Global Oil Price Volatility and Indonesia's Fiscal Sustainability: A Systemic Analysis
Original framing: “Indonesia faces fiscal squeeze as Iran war drives up oil prices” — South China Morning Post
The original framing omits the historical context of Indonesia's economic development, including its experience with fuel subsidies and the impact of global economic shocks. It also neglects the perspectives of marginalized communities, who are disproportionately affected by fuel price increases and subsidy cuts.

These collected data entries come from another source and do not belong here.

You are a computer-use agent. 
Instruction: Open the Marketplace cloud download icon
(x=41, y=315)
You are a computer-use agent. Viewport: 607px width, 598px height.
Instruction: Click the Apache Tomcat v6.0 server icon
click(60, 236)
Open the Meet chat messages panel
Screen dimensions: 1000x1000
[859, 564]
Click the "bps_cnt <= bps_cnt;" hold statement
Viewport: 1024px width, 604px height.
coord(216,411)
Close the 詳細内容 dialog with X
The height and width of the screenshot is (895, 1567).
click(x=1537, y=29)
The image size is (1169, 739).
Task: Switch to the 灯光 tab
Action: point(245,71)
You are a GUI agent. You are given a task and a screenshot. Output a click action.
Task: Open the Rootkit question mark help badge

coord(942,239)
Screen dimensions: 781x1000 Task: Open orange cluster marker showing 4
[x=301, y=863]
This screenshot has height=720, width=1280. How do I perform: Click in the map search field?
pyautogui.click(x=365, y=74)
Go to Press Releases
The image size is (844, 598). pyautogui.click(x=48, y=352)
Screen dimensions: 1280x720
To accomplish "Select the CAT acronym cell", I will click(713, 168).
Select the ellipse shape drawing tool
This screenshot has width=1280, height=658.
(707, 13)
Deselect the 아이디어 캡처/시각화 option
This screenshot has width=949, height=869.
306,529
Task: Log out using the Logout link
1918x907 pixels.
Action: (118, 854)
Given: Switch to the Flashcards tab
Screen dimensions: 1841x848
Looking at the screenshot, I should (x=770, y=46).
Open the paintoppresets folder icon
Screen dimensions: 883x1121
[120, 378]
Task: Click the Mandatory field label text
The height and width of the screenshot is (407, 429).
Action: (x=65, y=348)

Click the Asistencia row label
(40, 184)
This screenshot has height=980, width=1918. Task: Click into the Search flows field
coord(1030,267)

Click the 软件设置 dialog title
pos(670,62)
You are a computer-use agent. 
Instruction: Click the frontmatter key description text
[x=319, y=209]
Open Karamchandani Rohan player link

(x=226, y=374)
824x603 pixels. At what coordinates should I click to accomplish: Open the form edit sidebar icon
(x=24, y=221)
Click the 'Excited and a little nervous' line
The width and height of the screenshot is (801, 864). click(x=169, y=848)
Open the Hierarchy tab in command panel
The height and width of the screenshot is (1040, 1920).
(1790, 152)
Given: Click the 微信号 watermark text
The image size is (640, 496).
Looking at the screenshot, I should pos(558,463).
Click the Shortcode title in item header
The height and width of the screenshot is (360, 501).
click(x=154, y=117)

Furthermore, the narrative fails to consider the potential benefits of transitioning to renewable energy sources and reducing the country's reliance on oil exports.
Medium structural omission detected in mainstream coverage.
This narrative is produced by the South China Morning Post, a Hong Kong-based English-language newspaper, for a global audience. The framing serves the interests of global ratings agencies and investors, while obscuring the structural causes of Indonesia's fiscal vulnerability, such as its dependence on oil exports and lack of diversification.
Indonesia's experience with fuel subsidies dates back to the 1970s, when the country was heavily dependent on oil exports. The government has since struggled to balance its energy policy with economic and social considerations. A deeper historical analysis would highlight the need for a more sustainable approach to energy policy.
The potential war between the US and Iran highlights the need for Indonesia to reassess its fuel subsidy policy and transition to renewable energy sources.